Thompson, former chairman of Community Bank of Cabot, is one of the owners of a duck-hunting lodge near Brinkley, and he and his partners are turning it into a lodge for bird watchers.
The Mallard Point Lodge and Reserve can book 60 people at a time, starting in November, when the leaves will fall and the mosquitoes will bug off and visibility will improve. Thompson should have no trouble filling his place, what with ivory-billed woodpecker mania sweeping much of the nation — especially since a couple of skeptical ornithologists who questioned the bird’s existence say they’re no longer doubters.
Bird fanciers will flock down here from all over the world, hoping to spot the regal bird that was considered extinct until a few months ago.

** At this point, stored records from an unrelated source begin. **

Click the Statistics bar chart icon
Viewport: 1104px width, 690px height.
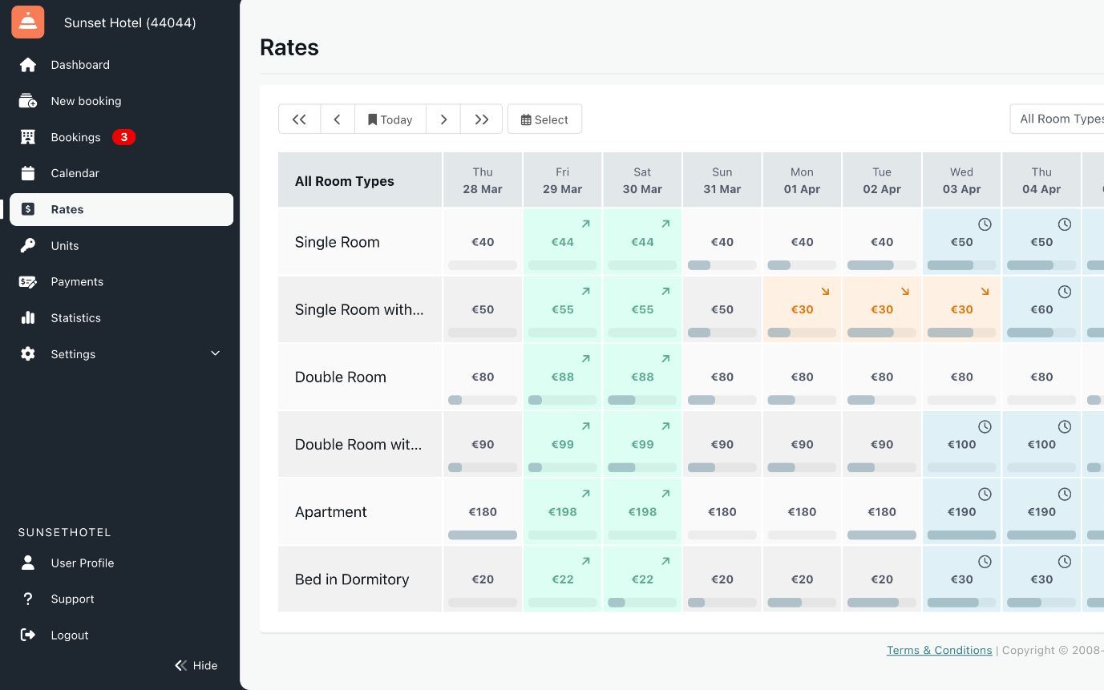(x=28, y=318)
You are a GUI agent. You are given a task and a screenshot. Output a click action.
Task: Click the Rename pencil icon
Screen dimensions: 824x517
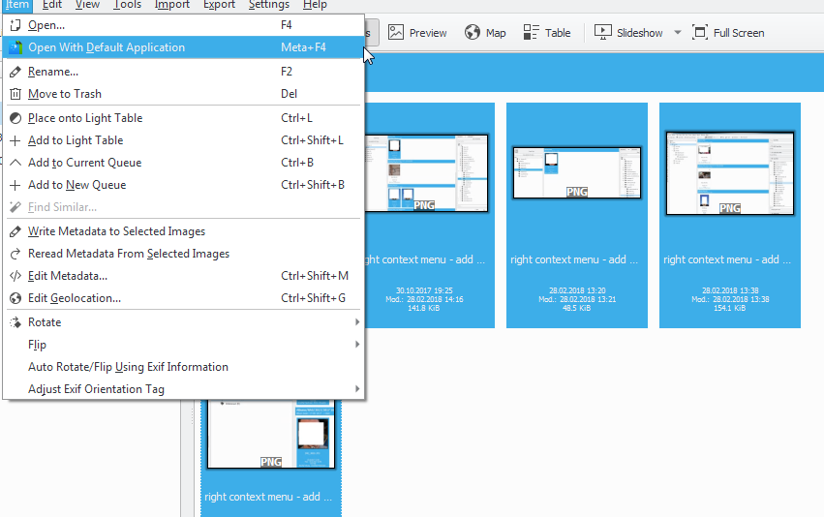[x=15, y=72]
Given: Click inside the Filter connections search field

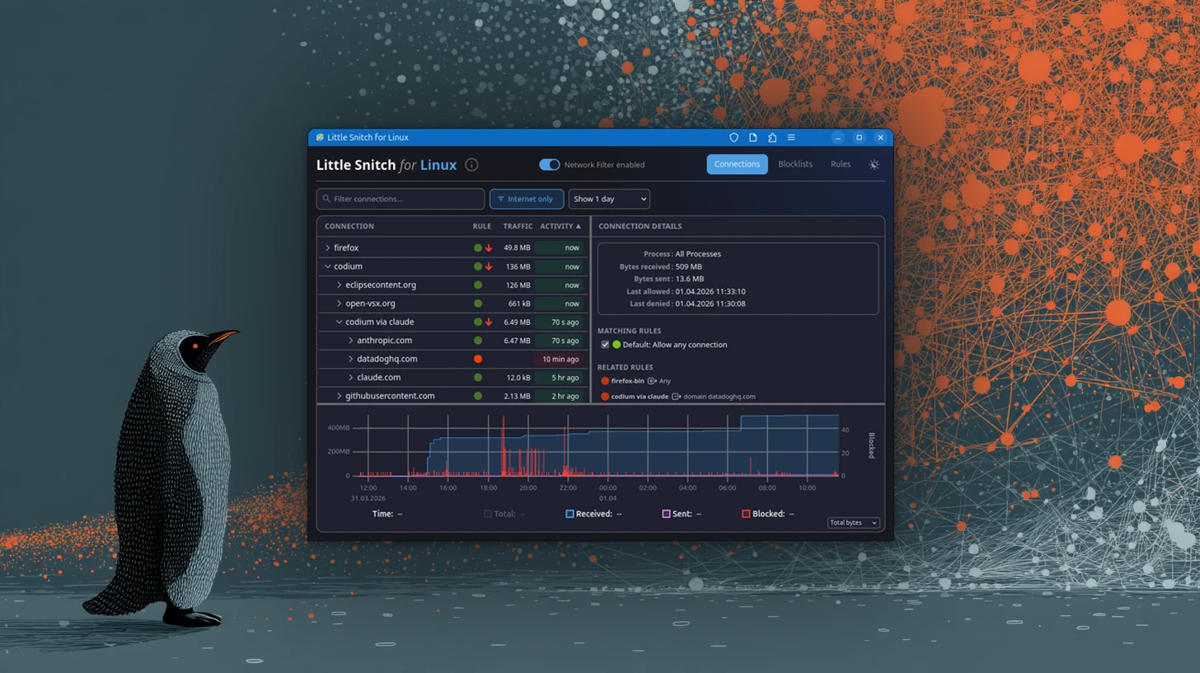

The visitors will fill Thompson’s lodge and motels from Memphis to Little Rock.
Thompson says he’s ready for them.
“We have quite a few people booked in November,” he told us.
Those of us who live near the Cache River Refuge and Dagmar Wildlife Management area, where the bird has been spotted several times since February 2004, should have a better chance of spotting the bird in the fall.
For now, the heat and mosquitoes are keeping most bird watchers away from the wildlife refuge near Brinkley, but folks with the Arkansas Nature Conservancy who several months ago confirmed the existence of the woodpecker are back in the bottomland woods with the aim of producing more food for the ivory-bill.
Workers are killing trees with chemicals that will attract the longhorn beetle, whose larvae under the rotting bark are the woodpecker’s meal ticket.
When you visit the swamp forest, you see rotting bark ripped off the cypress and tupelos, a sure sign that the woodpecker’s been around.
Add to that several sightings and the recorded sound of the ivory-bill’s distinctive double rap, and the evidence keeps building that the bird is alive and well in the Big Woods.
It’s a good sign that even skeptical ornithologists recently withdrew their report questioning the ivory-bill’s existence.
At first they dismissed the blurry video taken at Bayou DeView, which is the only visual evidence that the bird is living there.
The scientists didn’t think much of the video, but when they heard the recording of the bird’s kent sound and double rap against a tree, they said maybe there’s something to this ivory-bill fever after all.
We can thank Gene Sparling of Hot Springs, who first spotted the bird more than 18 months ago while he was canoeing, as well as the Nature Conservancy, the Cornell Laboratory of Ornithology and dozens of volunteers who have worked to prove the bird’s existence and ensure its survival by improving its habitat.
If you’re interested in spending several days in the woods near Brinkley, give Thompson’s Mal-lard Point Lodge and Reserve a call before they’re completely booked for the season.
And say hello to the woodpecker while you’re there.